[Pixel coordinate grounding data]
***

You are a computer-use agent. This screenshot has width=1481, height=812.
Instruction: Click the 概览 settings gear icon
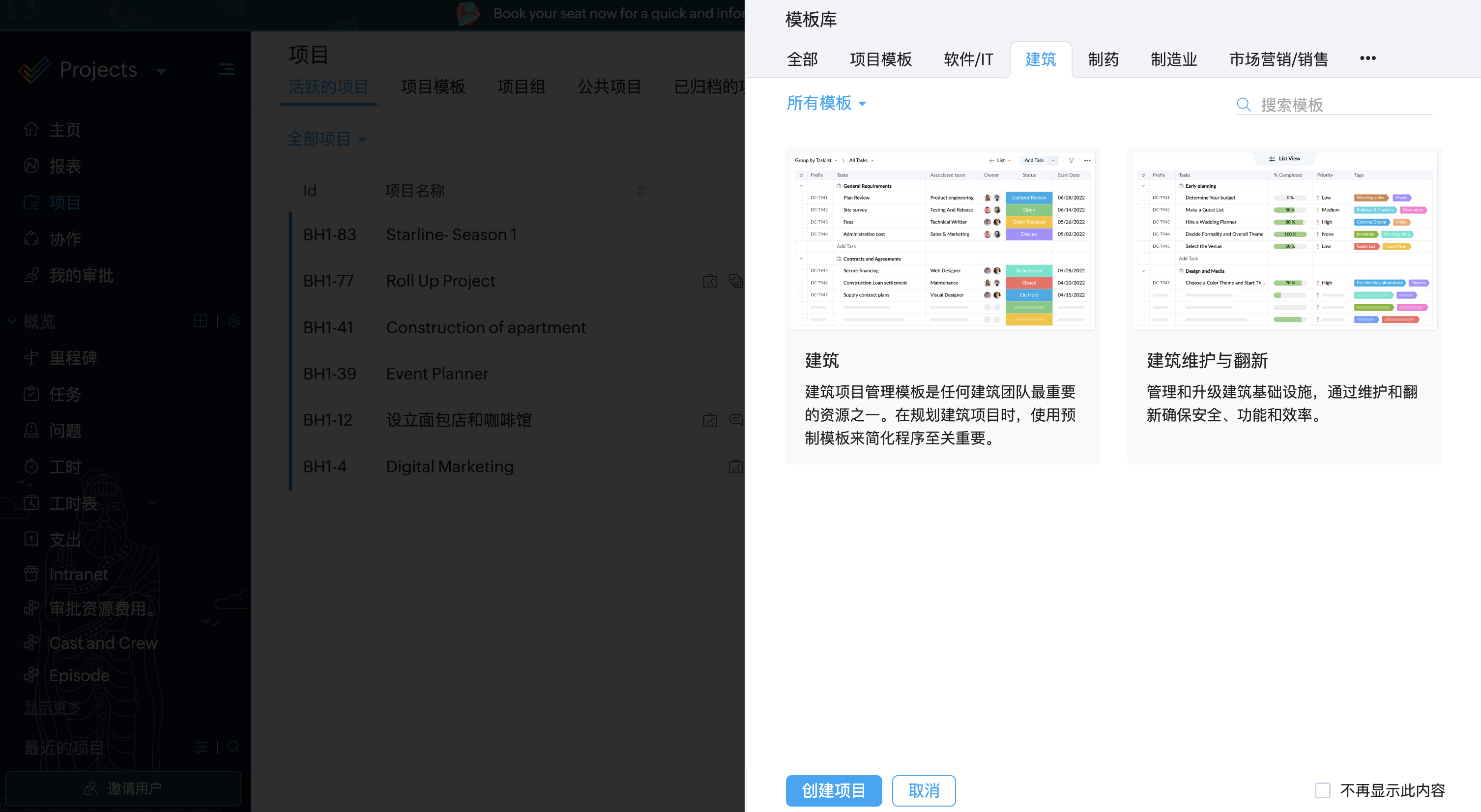click(234, 321)
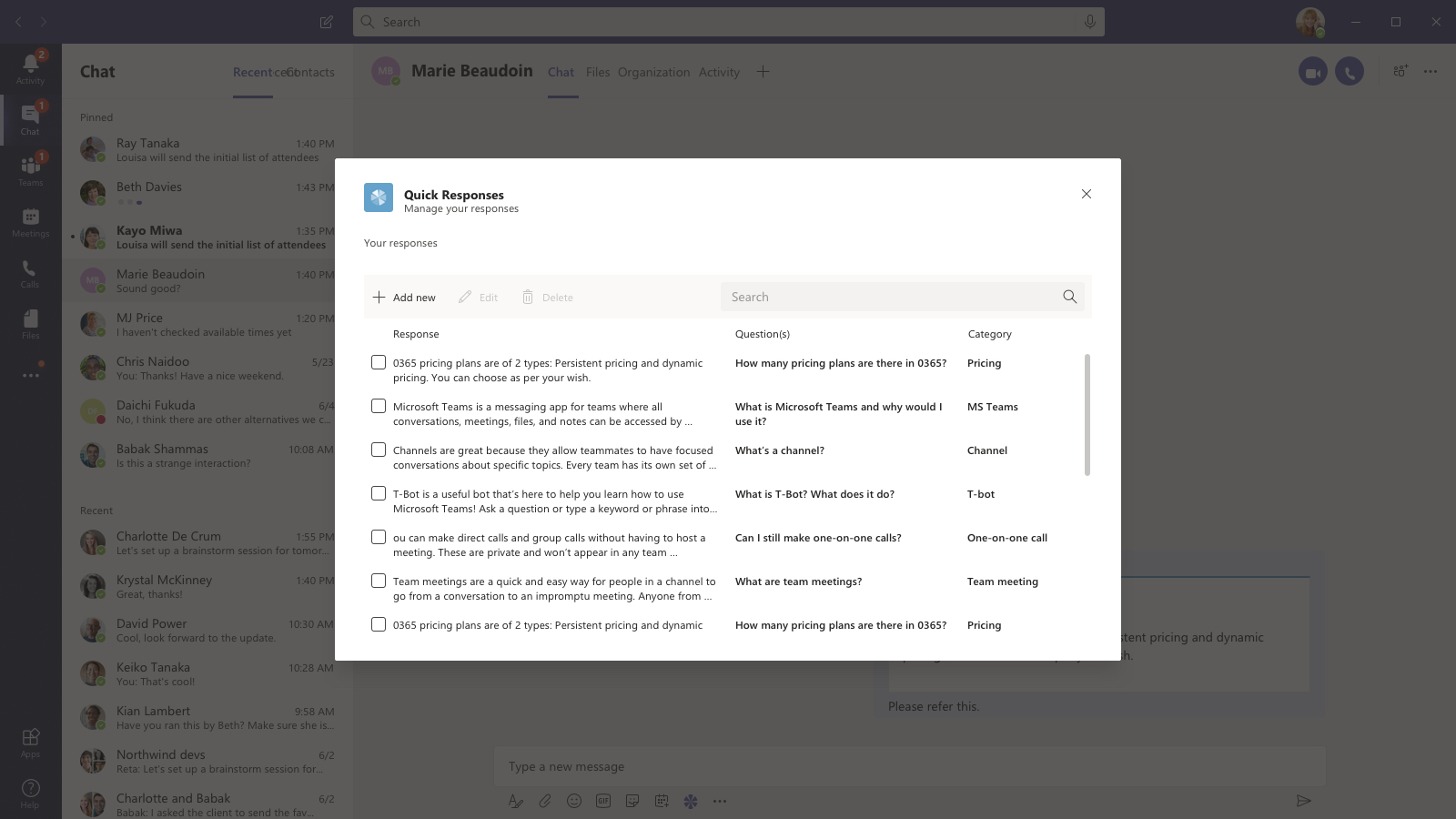This screenshot has height=819, width=1456.
Task: Open more options in the chat header
Action: (1431, 71)
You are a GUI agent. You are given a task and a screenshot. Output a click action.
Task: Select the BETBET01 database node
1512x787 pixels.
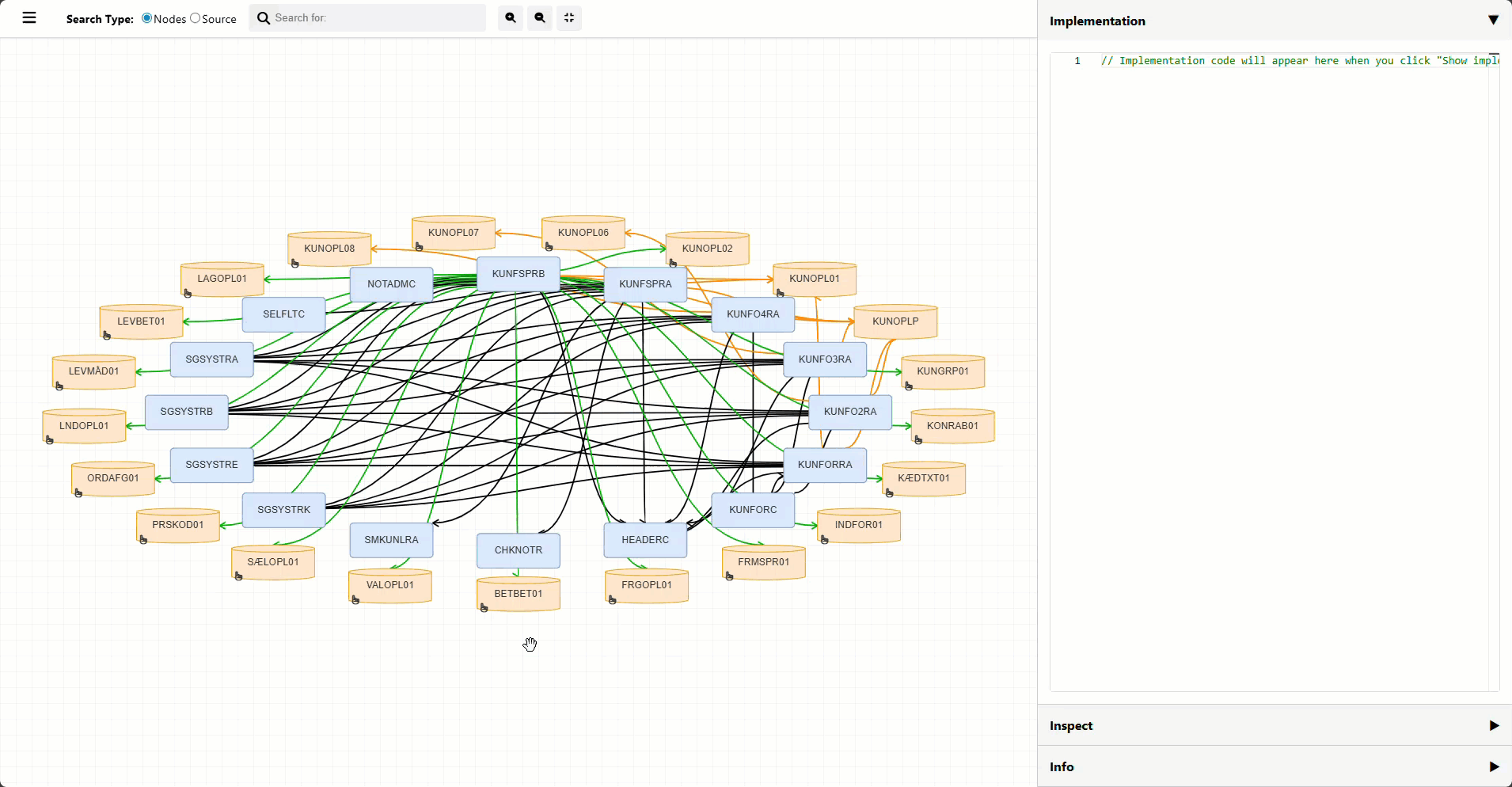click(518, 593)
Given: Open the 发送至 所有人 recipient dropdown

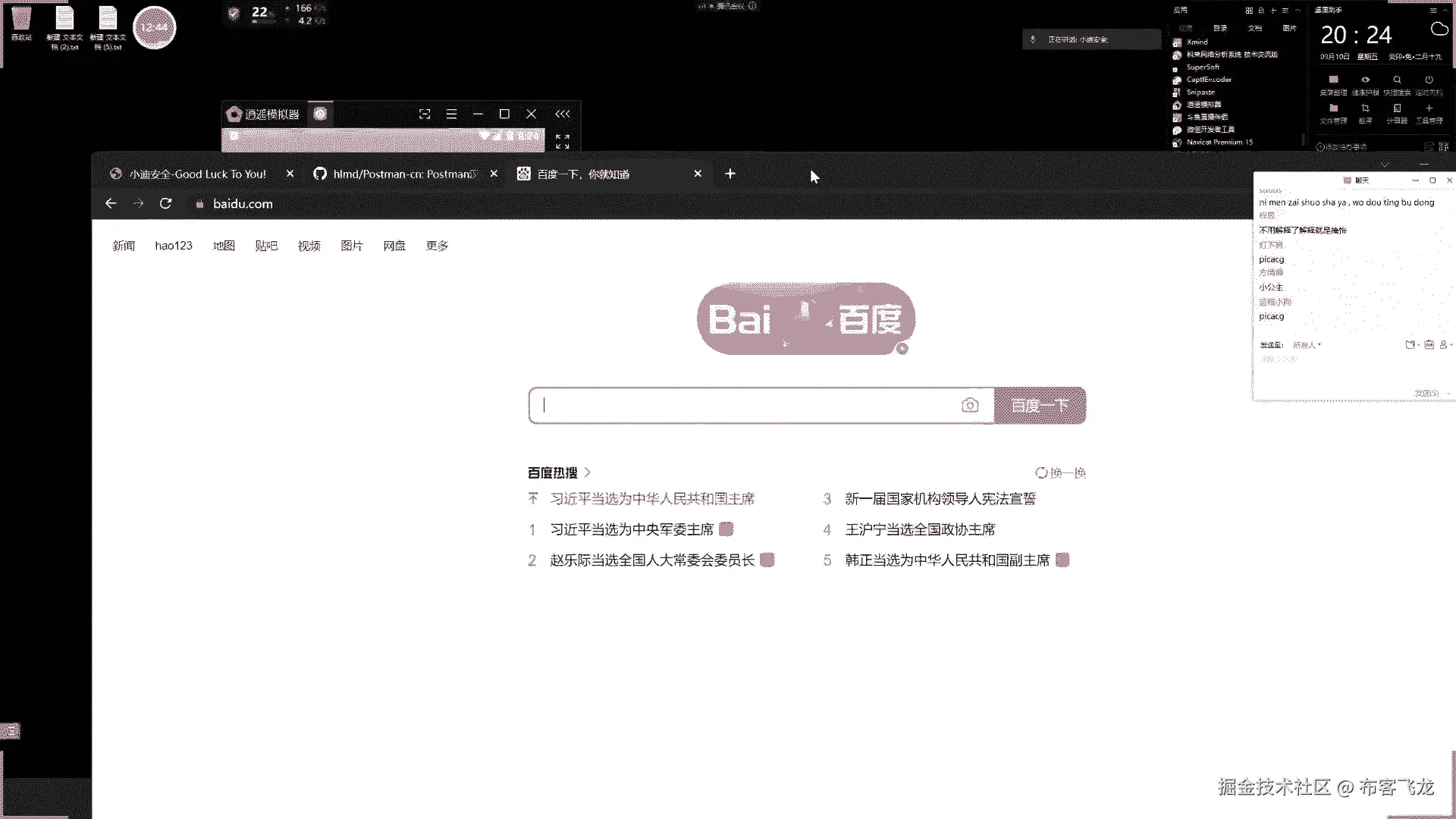Looking at the screenshot, I should point(1307,345).
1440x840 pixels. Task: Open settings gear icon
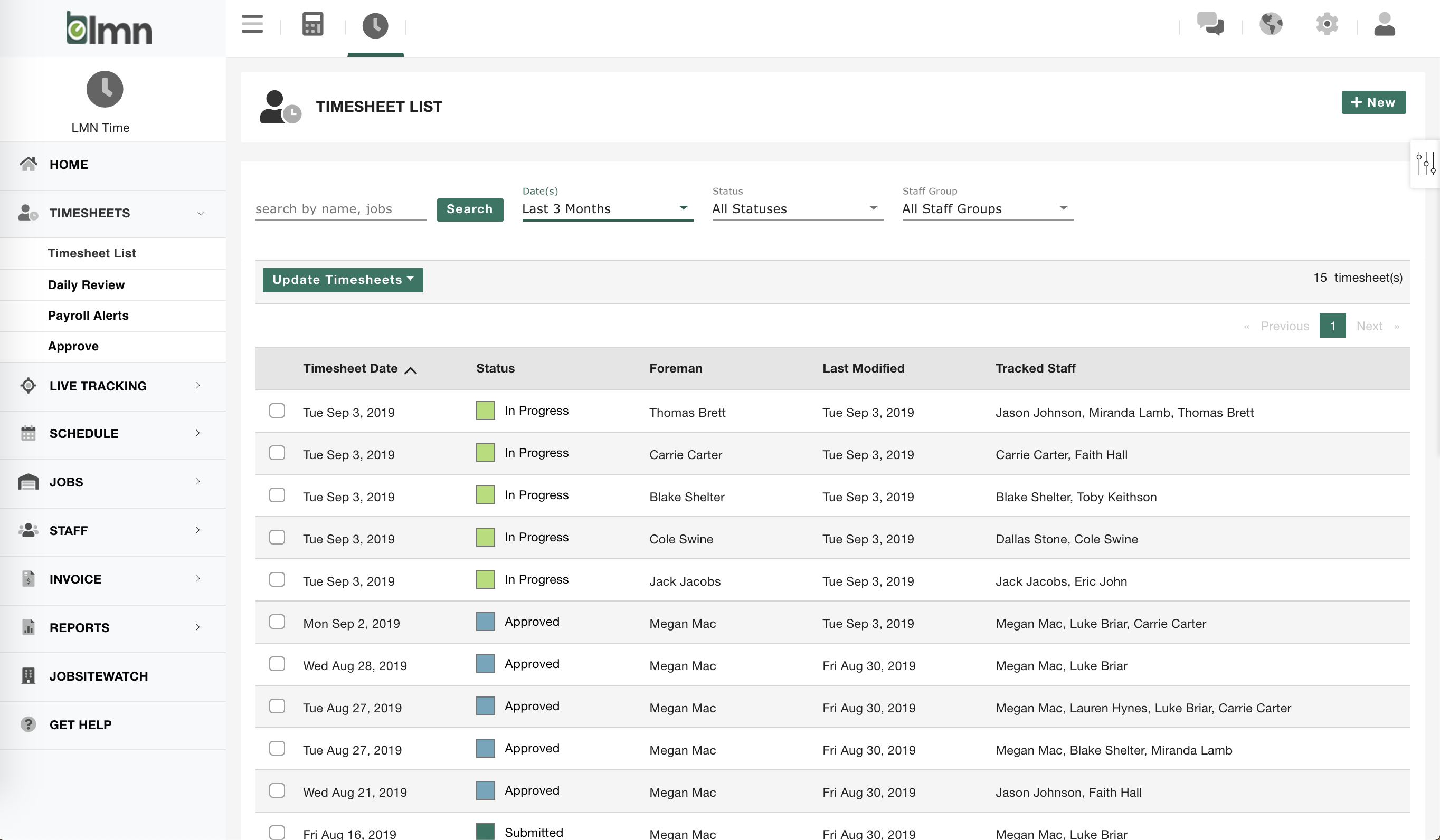pos(1327,24)
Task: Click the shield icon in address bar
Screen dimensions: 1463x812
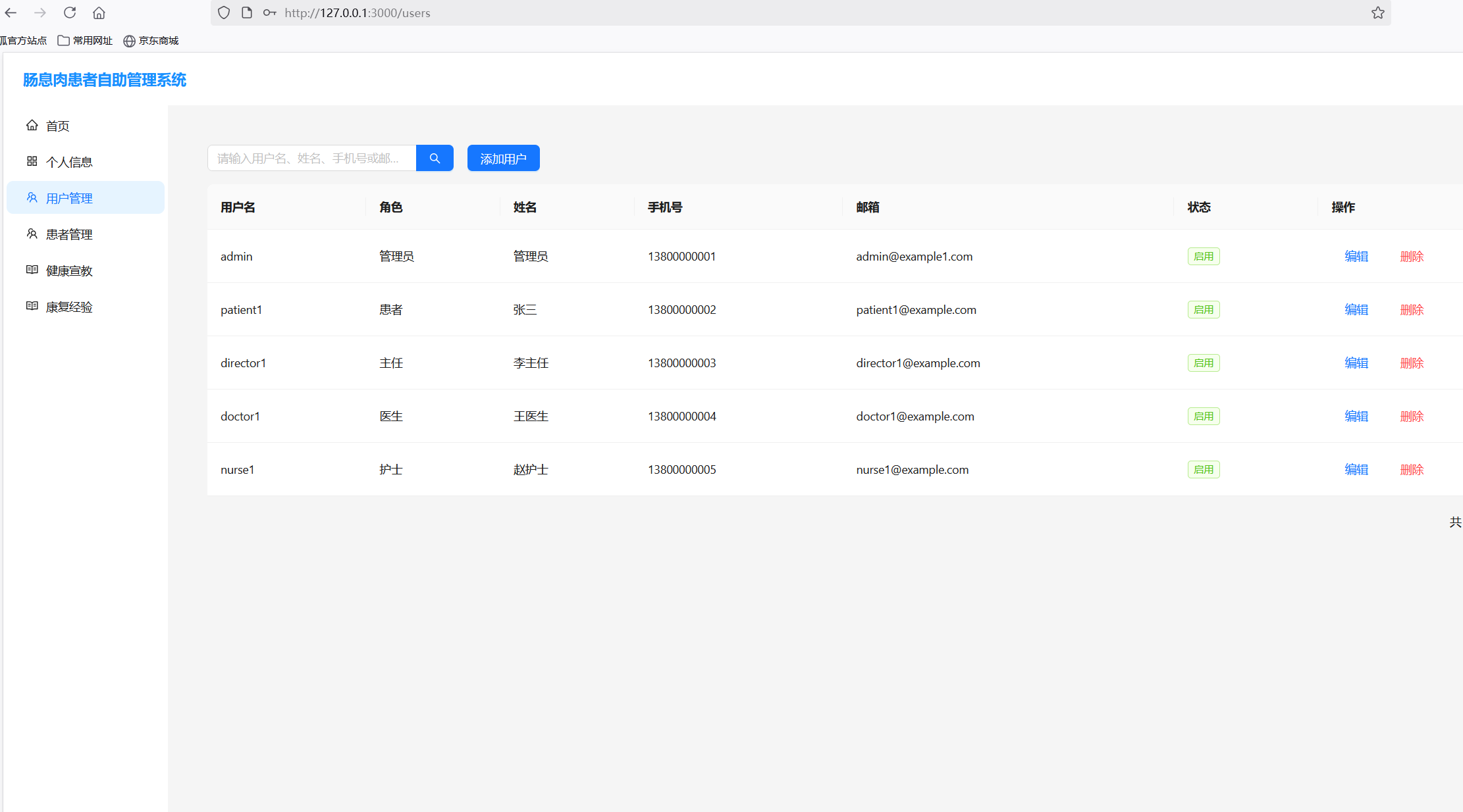Action: pos(224,13)
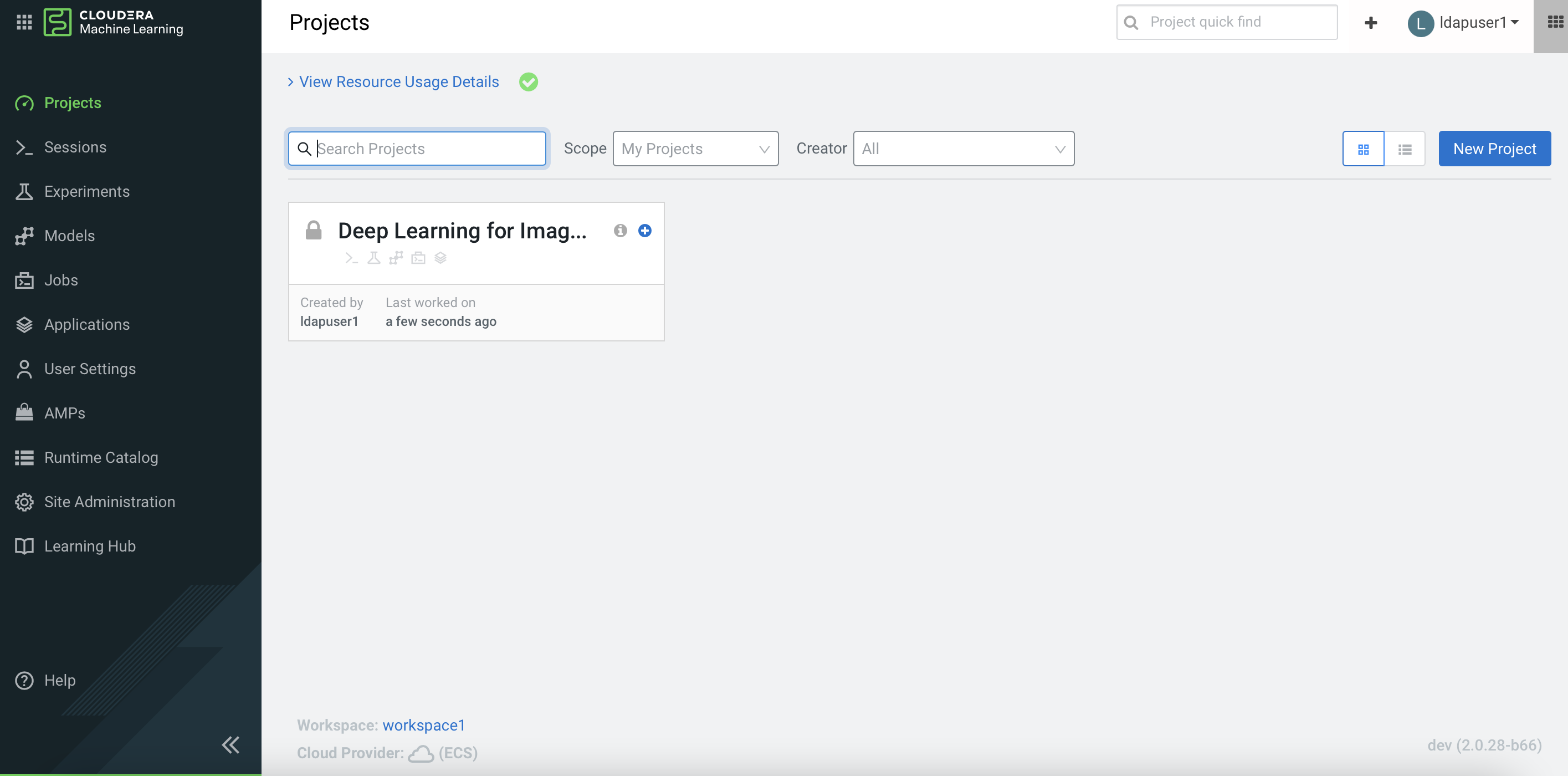Viewport: 1568px width, 776px height.
Task: Click the experiments flask icon on card
Action: coord(374,258)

***

In the entries above, identify each line that includes the string "agent", then copy it.

__Answer for this exercise__.
You are a computer-use agent. This screenshot has width=1481, height=812.
You are a GUI agent. You are given a task and a screenshot. Output a click action.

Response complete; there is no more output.